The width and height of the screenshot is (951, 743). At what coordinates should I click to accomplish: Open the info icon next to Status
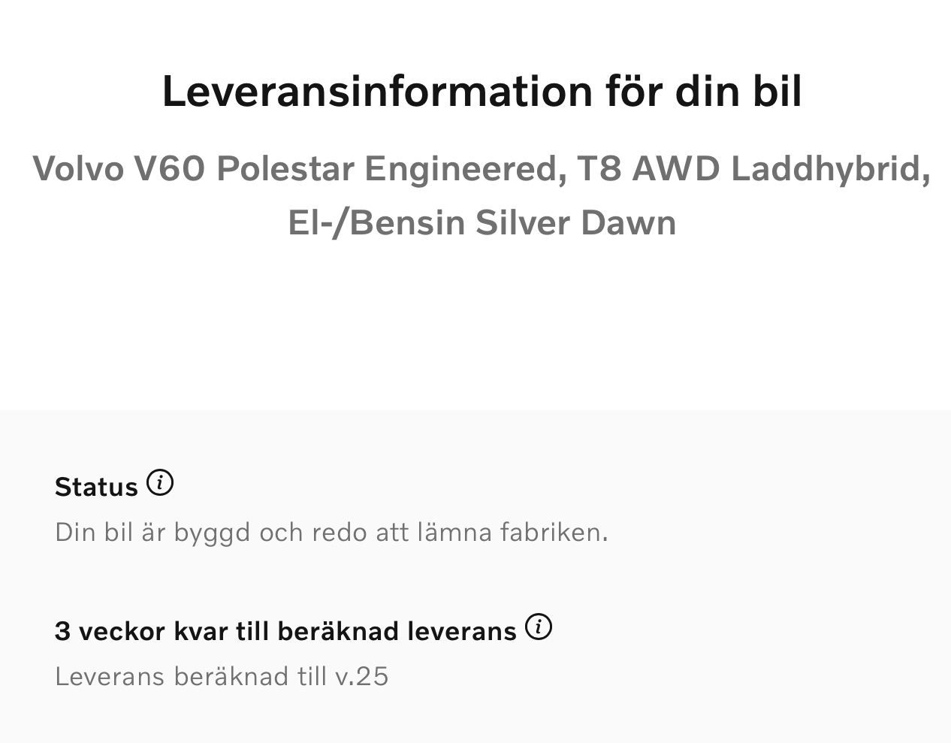pyautogui.click(x=160, y=483)
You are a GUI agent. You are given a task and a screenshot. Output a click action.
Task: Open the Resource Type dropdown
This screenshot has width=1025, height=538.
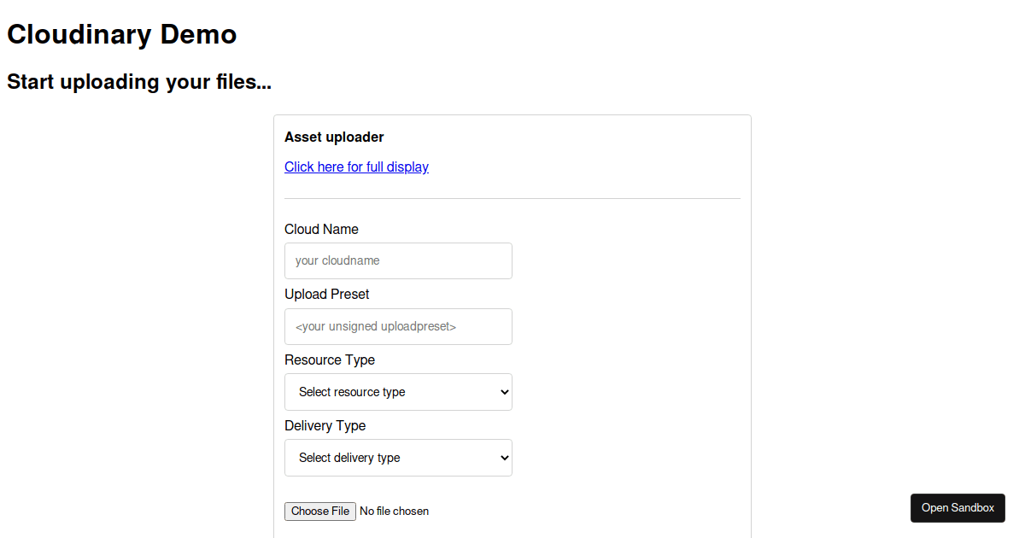[398, 392]
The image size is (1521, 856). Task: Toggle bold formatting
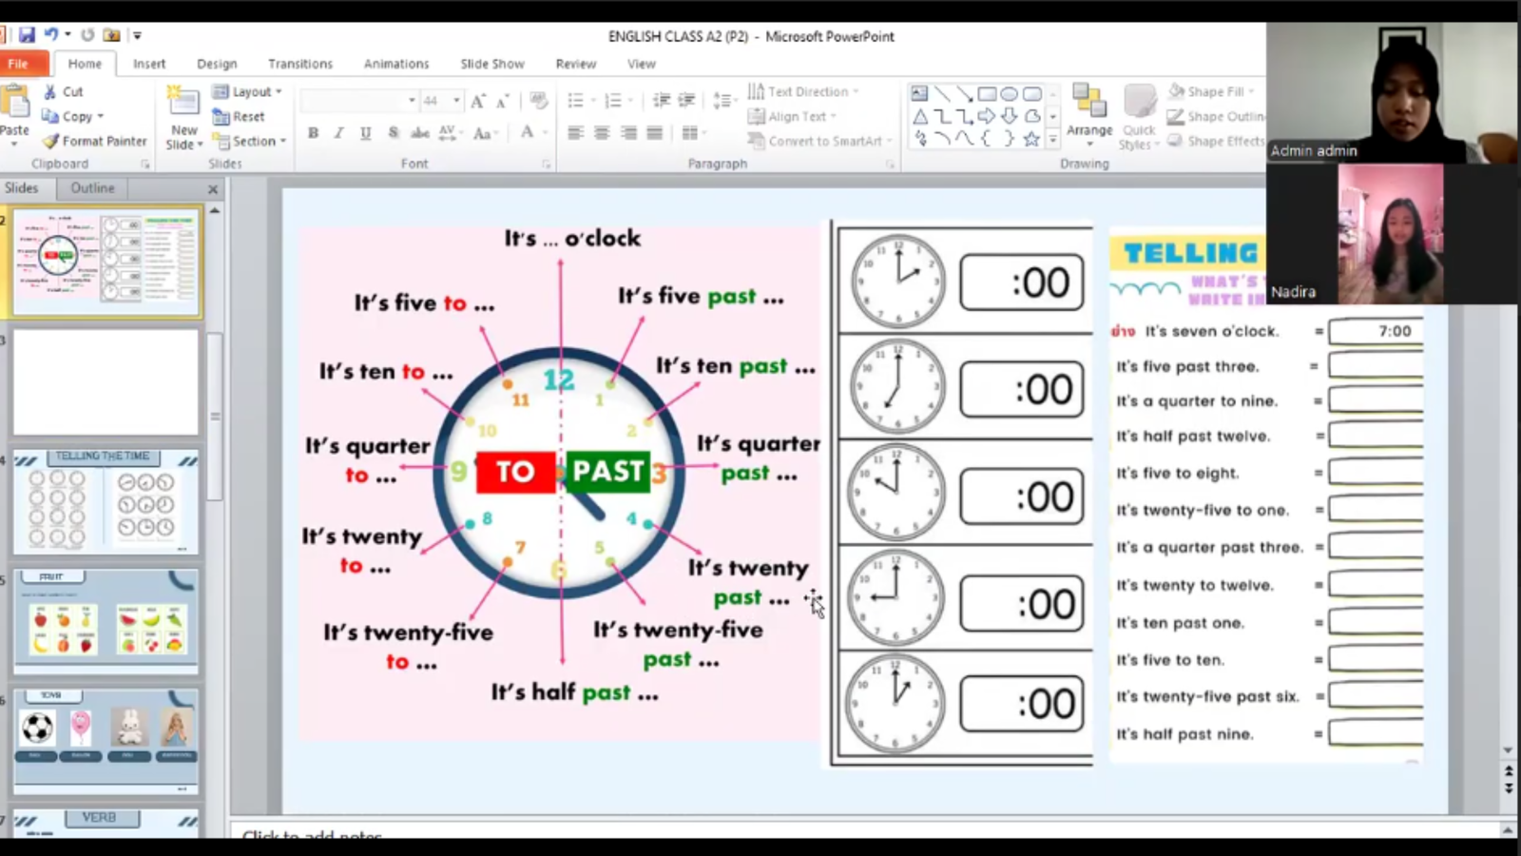[x=313, y=133]
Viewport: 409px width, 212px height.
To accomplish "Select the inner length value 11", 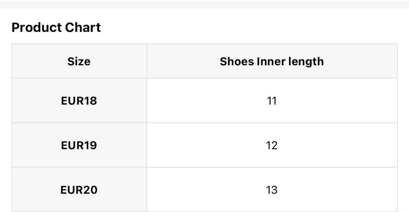I will pyautogui.click(x=272, y=101).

• • • • •

= The task =
Starting with the opening line of the listing, write out each line exactly until the line that contains "Task: Open the Resource Type dropdown" has been included; skip the pictures.

= Task solution =
The width and height of the screenshot is (951, 743). At what coordinates should I click to accomplish: Open the info icon next to Status
pyautogui.click(x=160, y=483)
You are a GUI agent. You are given a task and a screenshot. Output a click action.
Task: Open the Resource Type dropdown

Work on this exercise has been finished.